Anda di halaman 1dari 3

BAB III

METODE PENELITIAN
3.1 Waktu dan Tempat Praktikum
3.1.1 Waktu Praktikum
Praktikum dilaksanakan pada tanggal 3 November 2019 dan dimulai pada
pukul 11:30 sampai dengan 14:00 WITA.
3.1.2 Tempat Praktikum
Praktikum Fitokimia 2 dilaksanakan di Laboratorium Bahan Alam, Jurusan
Farnasi Universitas Negeri Gorontalo.
3.2 Alat dan Bahan
3.2.1 Alat
1. Batang Pengaduk
2. Corong
3. Dispo 1 ml, 3 ml
4. Gelas Kimia
5. Gelas Ukur
6. Kuvet
7. Lap Halus
8. Lumpang dan Alu
9. Pipet Tetes
10. Spektrofotometri Uv-Vis
11. Vial
3.2.2 Bahan
1. Alkohol 70%
2. Alkohol 96%
3. Aluminium Foil
4. Bintan dua Purba Salam
5. Kertas Saring
6. Natrium Diklofenak
7. Kertas Saring
8. Tisu
3.3 Cara Kerja
1. Sampel Jamu
a. Larutan Induk 1000 ppm
1. Disiapkan alat dan bahan yang akan digunakan
2. Dibersihkan alat dengan alkohol 70%
3. Ditimbang 0,1 g sampel jamu
4. Dilarutkan dalam 100 ml etanol 96%
5. Disaring jamu
b.
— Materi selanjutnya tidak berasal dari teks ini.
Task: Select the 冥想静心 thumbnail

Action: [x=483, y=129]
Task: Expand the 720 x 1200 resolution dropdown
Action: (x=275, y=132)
Larutan Stok 100 ppm
1. Dilakukan pengenceran 100 ppm dengan melarutkan 10 ml larutan
induk 1000 ppm kedalam 90 ml etanol 96%
2. Dimasukkan dalam gelas kimia
c. Larutan sampel (10, 20, 30, 40, dan 50 ppm)
1. Diambil larutan stok ( 1 ml, 2 ml, 3 ml, 4 ml, dsan 5 ml untuk membuat
konsentrasi 10 ppm, 20 ppm, 30 ppm, 40 ppm, dan 50 ppm
2. Dicukupkan hingga 10 ml dengan etanol 96%
3. Dimasukkan kedalam vial
4. Dimasukkan masing-masing 10, 20, 30, 40, dan 50 ppm kedalam kuvet
5. Dimasukka kuvet kedalam spektrofotometer uv-vis
6. Dihitung nilai absorbansi
2. Natrium Diklofenak
1. Larutan Induk 1000 ppm
1. Digerus natrium diklofenak sampai halus
2. Ditimbang natrium diklofenak sebanyak 0,1 gr
3. Dilarutkan dalam 100 ml etanol 96%
4. Disaring natrium diklofenak
2. Larutan Stok 100 ppm
1. Dilakukan pengenceran 100 ml dengan melarutkan 10 ml larutan induk
1000 ppm dalam 90 ml etanol 96%
2. Dimasukkan kedalam gelas kimia
3. Larutan Sampel (10, 20, 30, 40, dan 50 ppm)
1. Diambil larutan stok ( 1 ml, 2 ml, 3 ml, 4 ml, dsan 5 ml untuk
membuat konsentrasi 10 ppm, 20 ppm, 30 ppm, 40 ppm, dan 50 ppm
2. Dicukupkan hingga 10 ml dengan etanol 96%
3. Dimasukkan kedalam vial
4. Dimasukkan masing-masing 10, 20, 30, 40, dan 50 ppm kedalam kuvet
5. Dimasukka kuvet kedalam spektrofotometer uv-vis
6. Dihitung nilai absorbansi